A number of residential developments are in various stages of development on Fifth Avenue. Belfonti Capital Partners is renovating the office building at 485 Fifth Ave. into luxury condominiums.

This fall, the first owners will move into the residential condominiums at 325 Fifth Ave. developed by Levine Builders and Continental Properties.

One block south,a mid-block development site at 309–311 Fifth Ave. between East 31st and East 32nd streets is on the market.The offering states that a developer can build a 141,000-square-foot residential tower.The property is expected to fetch about $375 a developable foot.

The owners of the four-story building at 241 Fifth Ave.between East 27th and East 28th streets have retained an investment broker to sell the site. They are asking $26.5 million. A developer could build a 19-story residential tower with 76 condominium units.

Massey Knakal Realty Services is marketing a development site at 158 Madison Ave. owned by Andrew Heiberger, of Buttonwood Real Estate. Buttonwood purchased the original site in 2005 for $11.37 million, or about $160 a developable foot. Since then, the company purchased air rights and other buildings, allowing a new developer to build an 85,000-square-foot condominium tower. The property is being offered for about $400 a developable foot.

In Lower Manhattan, a 9,800-squarefoot parcel at 169 William St., or 33 Beekman Street, is being marketed for sale.The site, which presently serves as a parking garage owned by Jack Resnick & Sons, can accommodate a mixed-use residential tower or hotel of approximately 138,000 square feet. Industry leaders expect the property to sell for close to $42 million,or $300 a developable square foot.

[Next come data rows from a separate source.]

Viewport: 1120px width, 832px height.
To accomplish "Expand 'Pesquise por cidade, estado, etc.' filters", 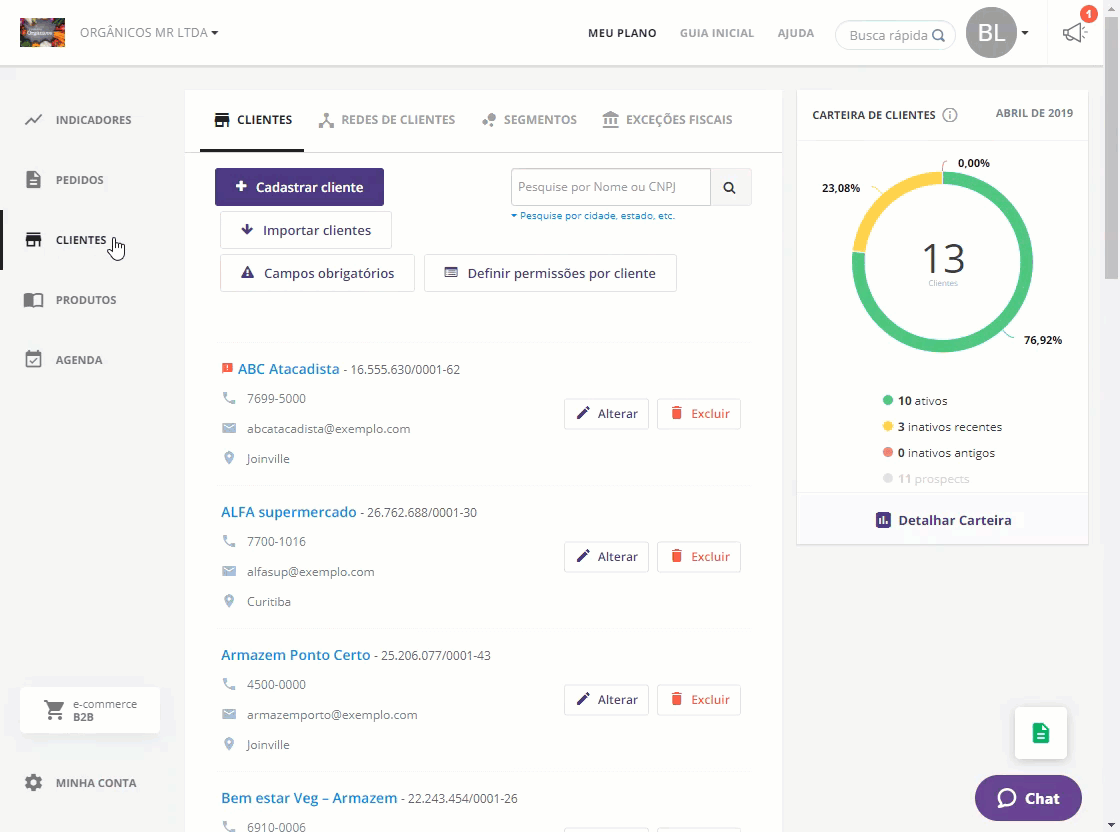I will (593, 216).
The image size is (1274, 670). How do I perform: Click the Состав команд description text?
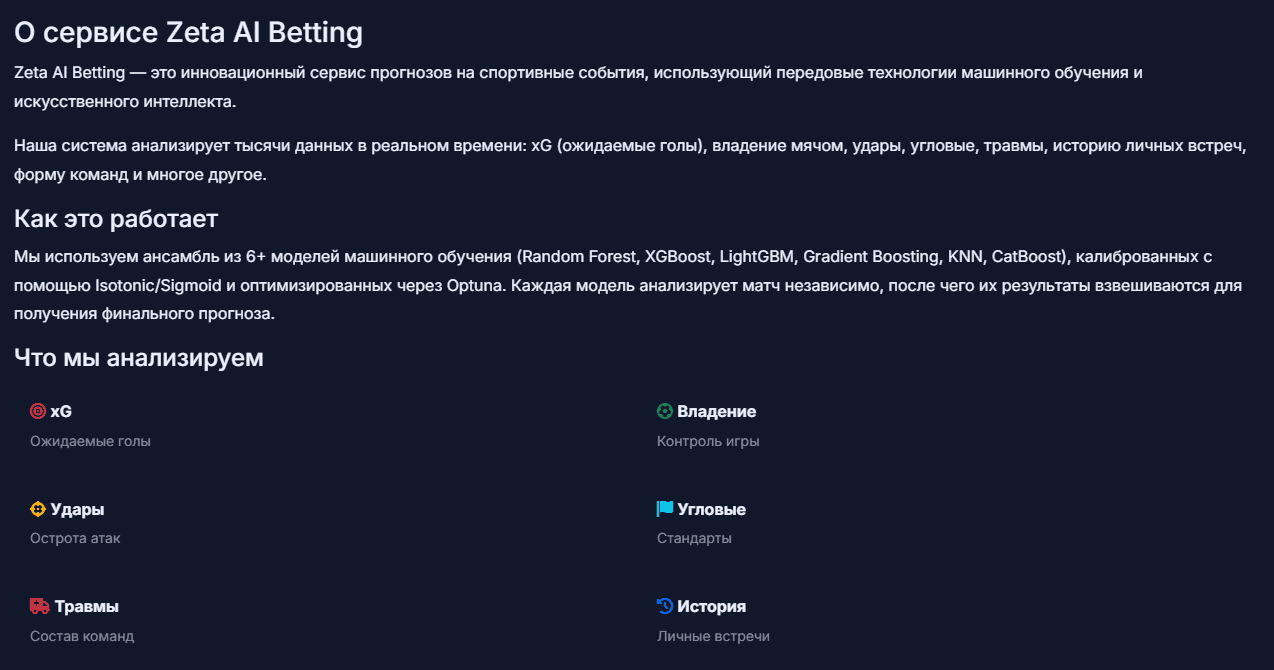click(x=82, y=636)
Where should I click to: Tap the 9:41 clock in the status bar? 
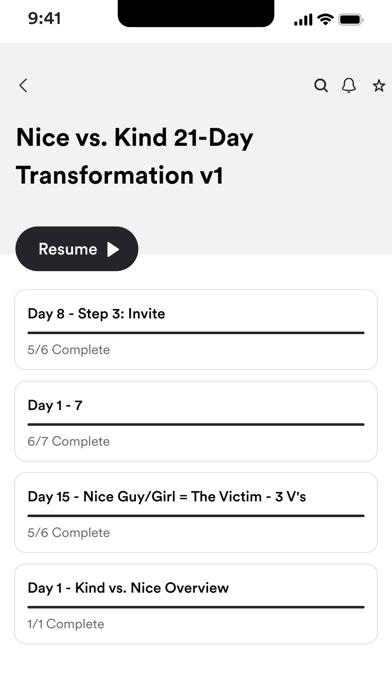[x=44, y=19]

Later this month, an announcement is expected from New York Law School about the sale of its land site at its campus in TriBeCa. The site is expected to fetch close to $400 a developable square foot for a residential development.

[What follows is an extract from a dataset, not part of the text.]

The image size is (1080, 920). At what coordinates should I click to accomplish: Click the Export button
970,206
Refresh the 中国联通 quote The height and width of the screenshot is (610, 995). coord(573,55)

Hotelier owner Richard Born, principal of BD Hotels, an active developer of residential properties, is marketing for sale his residential site at 508–512 W. 42nd St. Industry leaders expect the site to fetch close to $100 million, or about $330 a developable foot.

Sites throughout the city will continue to fetch record prices this year. One must remember that the cost of land is only one element in the development process. The record-high costs of construction and financing, coupled with loss factors for common areas, make development very expensive. In Manhattan, few developments are being built for which the cost per developable square foot is less than $1,000 a square foot.With rising interest rates and a slight softening in sales, developers and lenders are being cautious in their decision process.